In my Pre-Algebra class the other day, we learned about polygons.  As we learned about the sum of the degrees of the angles and how to solve for missing angle measures I gave the students their normal assignment.  They had about 20 minutes of our block to work collaboratively on their learning.  As my co-teacher and I walked around the room observing the conversations we noticed a few students who seemed to be struggling.  Instead of waiting until tomorrow to correct the assignments and possibly reteach, I gave the students an exit slip.

In a word processing document I already created a quarter sheet to use as an exit slip.(Example)  I then give the students a problem or 2 to do.  This slip is a way for me to gauge the understanding of students on a specific topic or question.  I can check this before the next day and plan for the next day...  Do I need to re-teach or can we correct the assignment and move to the next learning target? In this particular instance, all that was needed the next day was a little clarification on one particular part of the assignment.  We were able to do this right at the beginning of our next time together.  I also allowed them to make corrections on their assignment before we "corrected" the assignment.

Now, we didn't "grade" the exit slip.  I did however explain to my students the purpose of the slip.  I told them it was a way for me to see how well they understood the content and allow them a chance to improve before the graded assignment was due.  It didn't take more than 3 or 4 minutes and they did it willfully.

I do think there are positive and negative aspects of an exit slip.  I'll start with the negatives:
1. The feedback to students is delayed (probably not until the next day).
2. The change in instruction has to happen the next day.

The positives:
1. The teacher can see how well the students understand a concept before the assignment comes in the basket.
2. Exit slips are a quick way to gather content understanding from students.
3. The teacher can gather feedback from students in an snapshot (Exit Slip) rather than a feature length film (assignment).

Overall, I think exit slips are a great way to find out what students know.  Stay tuned as I explore more ways to formally assess students!
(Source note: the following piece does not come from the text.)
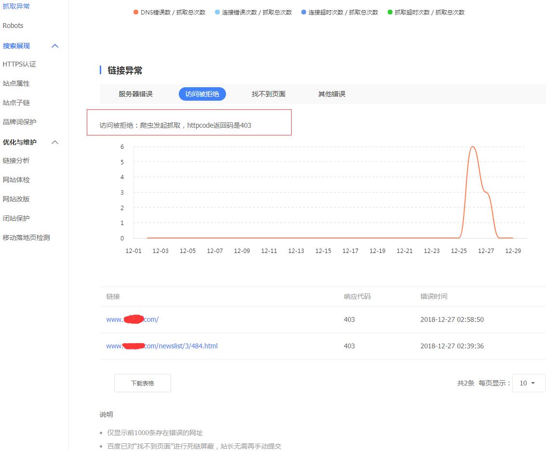Click the chart peak near 12-26

[473, 146]
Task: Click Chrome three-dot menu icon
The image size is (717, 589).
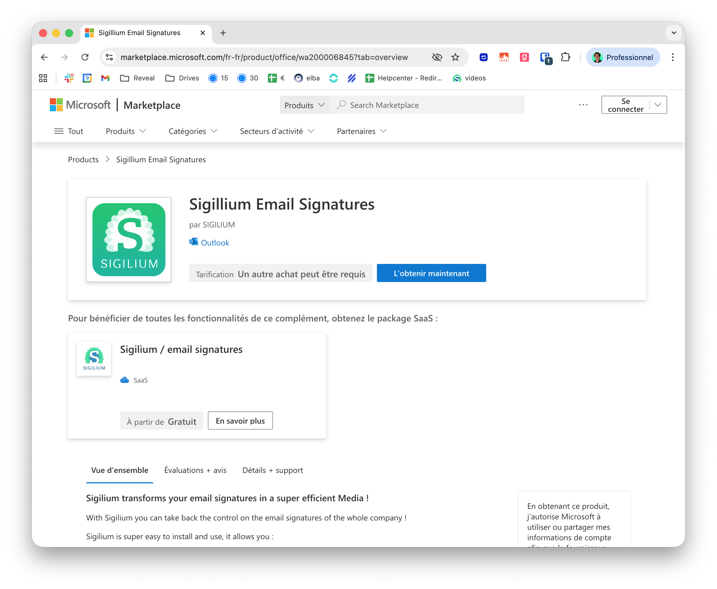Action: [x=672, y=57]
Wednesday, November 4, 2009



I’d like to welcome you to Assessment for Instruction.  The purpose of this site is a place to share, collaborate, and put into words my learnings and experiences regarding Formative Assessment and how it relates to improving and changing instruction.  I am looking forward to the conversations my ideas stimulate between you (the reader) and me (the writer).  I also hope you comment on my posts, that way I (the reader) can learn from you (the writer).  I also hope that these conversations don’t stop there.   My learning and your learning can grow even more with sharing ideas with other teachers, administrators, and Edu folk you know or meet.  

I believe that formative assessment should be an integral part of classroom time.  If our goal as educators is to increase student achievement and learning, then we must continuously assess where students are, what they understand, and what they are don’t understand.  My content emphasis will be focused on math.  That’s what I teach and know.  Although, the tools I will use, try and examine can be used in other classrooms.  I look forward to conversations about how different content teachers share how they utilize the tools in different content areas to assess their students’ learning. 

As I’ve stated earlier, I want this to be a conversation area.  I hope that we can learn from each other and can work to improve student achievement and learning in each of our schools!